In the late 1980s Computer and Video Games (CVG) was largely covering the outgoing generation of 8-bit computers like the Commodore 64, ZX Spectrum, Amstrad CPC and the 16-bit Atari ST and Amiga. Julian Rignall built and launched a consoles-oriented section of the magazine called Mean Machines. The inaugural section was featured in the October 1987 issue of the magazine and largely covered games on 8-bit games systems like the Nintendo Entertainment System and Master System.[1] It included features on newly emerging Japan-only consoles such as the PC Engine.
Over the ensuing months, CVG increased its coverage of consoles and started a 'Mean Machines Megaclub'.[1] At the same time, a new import gaming marketplace started to emerge fueled by demand for these new consoles. Small retailers in Britain began importing consoles and games directly from Japan, modified them for the UK market and sold them on.
Rignall and newly hired designer Gary Harrod spent two weeks planning the design, editorial tone and style, and published Mean Machines Issue Zero: a 16-page test version of the magazine that to elicit feedback from potential advertisers and readers. Only ten of these magazines were published, although a mini version was reprinted and given away free with Issue 15 of the magazine.[1] Another early attempt on covering the video game console market is Complete Guide to Consoles which lasted for four issues and one exclusively for the Sega gaming systems The Complete Guide to Sega.
The first issue covered the Sega Mega Drive, Sega Master System, Nintendo Entertainment System, Game Boy and Amstrad GX4000 consoles. Within a few months the Amstrad was taken off the market due to poor sales, and the Super Nintendo Entertainment System replaced it in the magazine's focus, making MM a mainly Sega and Nintendo only magazine. Coverage was also given to other machines like the NeoGeo and PC Engine.[1]

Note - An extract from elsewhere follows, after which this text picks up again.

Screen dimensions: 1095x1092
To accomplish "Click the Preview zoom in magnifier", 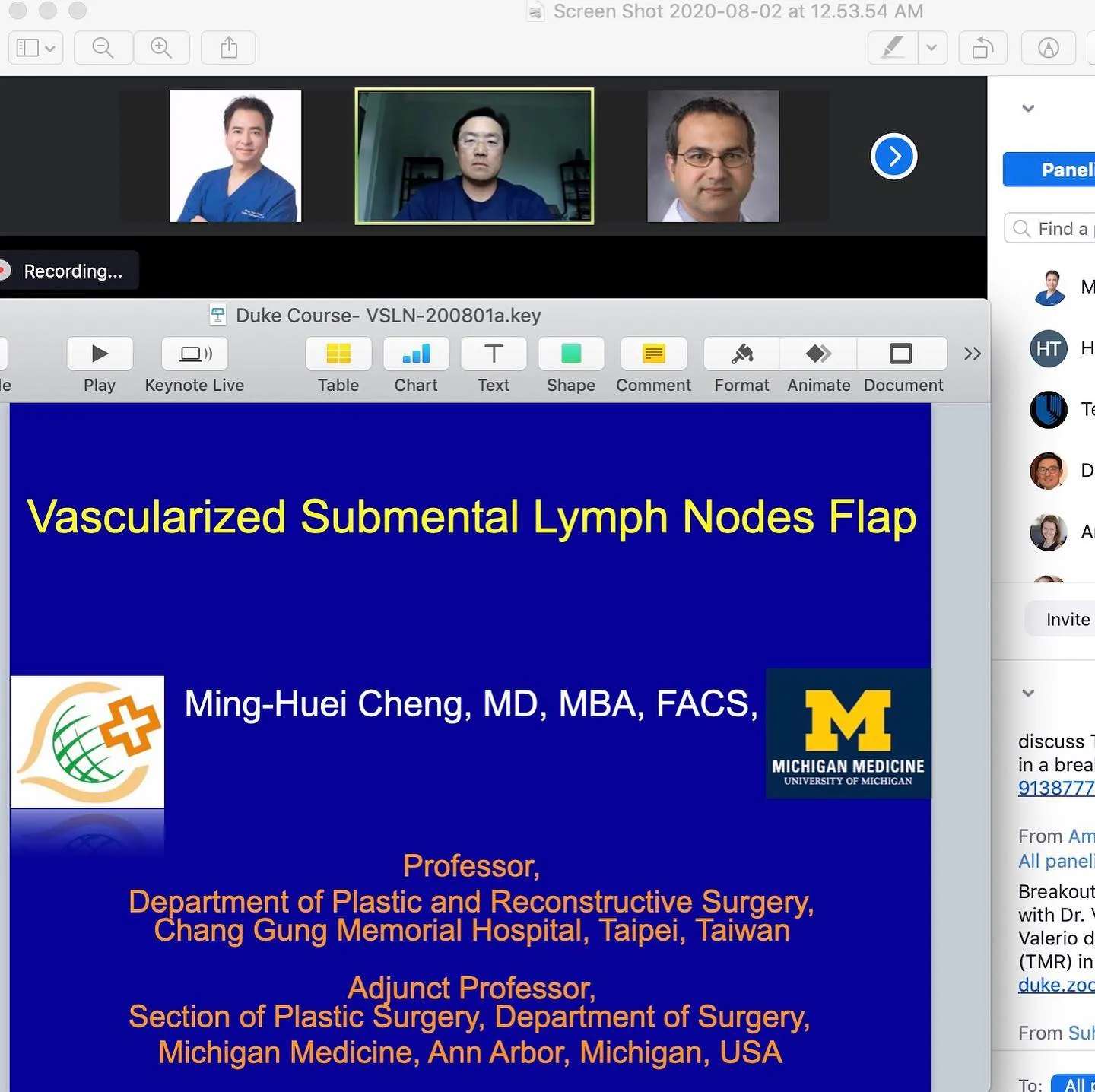I will click(x=161, y=48).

Following the lead of parent magazine CVG, Mean Machines covered both domestic and imported releases, meaning that the magazine could review titles that were months away from UK release. At the time, import gaming was more popular than it is now, as increased territory lockouts and swifter UK release dates have made import gaming a relatively niche market.
and
As the UK video games market grew and matured, Sega and Nintendo emerged as the two dominant manufacturers. EMAP split the magazine in two, creating Mean Machines Sega and the officially endorsed Nintendo Magazine System.
After a successful launch, monthly sales of NMS dropped to a level just below the original Mean Machines at its peak, and the circulation of MMS began to decline, and at the end of 1993, EMAP Images launched the officially endorsed Sega Magazine, which competed with sales of its own independent Sega publication.
The magazine was published until 1997. The staff were then incorporated into Official Sega Saturn Magazine.[2] Nintendo Magazine System became Nintendo Official Magazine , and continued until the official Nintendo licence was won by Future Publishing. The last Mean Machines magazine was Mean Machines PlayStation and the original Mean Machines staff had long since moved on. This soon folded after the launch of Official PlayStation Magazine. Only six issues were released.[1]
Julian Rignall (Editor), Gary Harrod (Designer), Richard Leadbetter (Staff Writer), Radion Automatic (Staff Writer), Oz Browne (Designer), Matt Regan (Staff Writer), Angus Swan (Staff Writer), Paul Glancey (Contributor),[3] and Robert Alan Bright (Staff Writer).